In a 2000 article in the New York Times, the interviewer had Condoleezza Rice comment on her dress size, which Rice attributed to “muscle mass,” as if to apologize. Because, of course, we are owed an explanation.

Incidentally, Rice served as the United States Secretary of State from 2005 to 2009. Previously, she was President George W. Bush’s National Security Advisor — and the first woman to hold that position. She wears a size six.
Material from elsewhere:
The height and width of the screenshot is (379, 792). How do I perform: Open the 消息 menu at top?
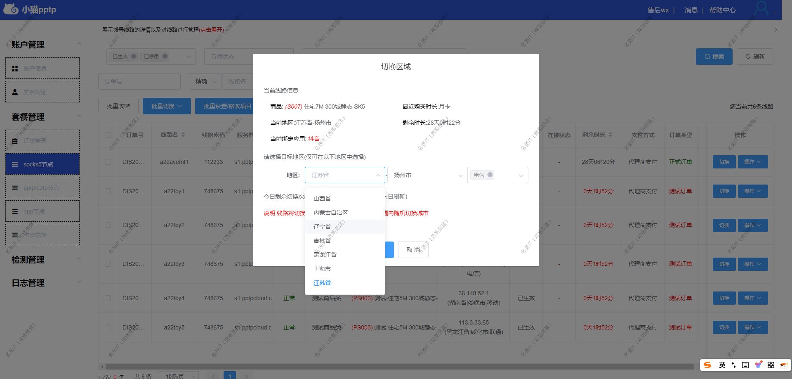691,10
Sometimes an eight.

2. Are you nice?
During Sonia Sotomayor’s confirmation hearings for the U.S. Supreme Court, Senator Lindsey Graham cited anonymous accounts calling Sotomayor a bully, asking, “Do you have a temperament problem?” After having heard those same anonymous complaints, former Yale Law School Dean Judge Guido Calabresi tracked Sotomayor’s courtroom manner and “concluded that all that was going on was that there were some male lawyers who couldn't stand being questioned toughly by a woman. It was sexism in its most obvious form.”

Sonia Sotomayor served on the U.S. District Court for the Southern District of New York and the U.S. Court of Appeals for the Second Circuit, where she heard more than 3,000 cases. Since 2009, Sotomayor has been an associate justice of the U.S. Supreme Court. Some people think she’s kind of a bully. There has never been another bully on the Supreme Court in all of its history.
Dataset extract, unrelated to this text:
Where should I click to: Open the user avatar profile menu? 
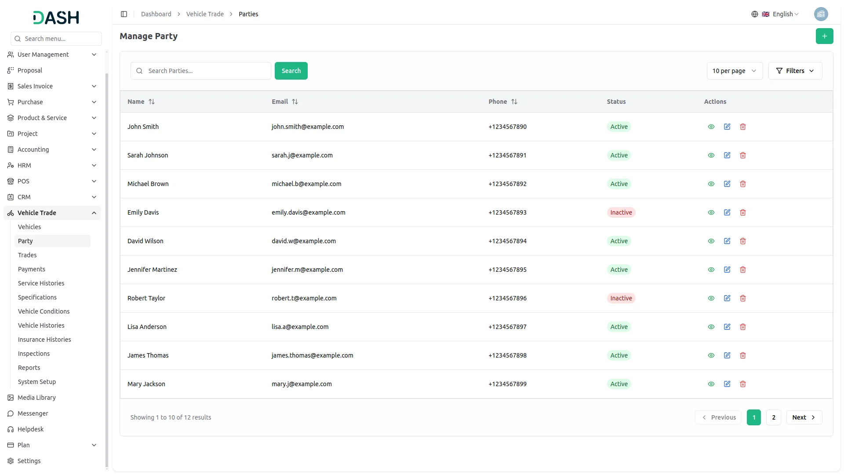(x=821, y=14)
3. Can you do your job and be a mom?
Matt Lauer didn’t hold his punches when interviewing noted mother/person Mary Barra in 2014. During an interview with the General Motors CEO, Lauer shared his sexism insight:

"You’re a mom, I mentioned — two kids. You said in an interview, not long ago, that your kids said they’re going to hold you accountable for one job, and that is being a mom. Given the pressures of this job at General Motors, can you do both well?"

In addition to being a mom, Mary Barra made the cover of Time’s 2014 Most Influential People in the World issue, saw GM through a massive recall, and received unanimous support by GM’s board when she was promoted to CEO. Also: She’s a mom.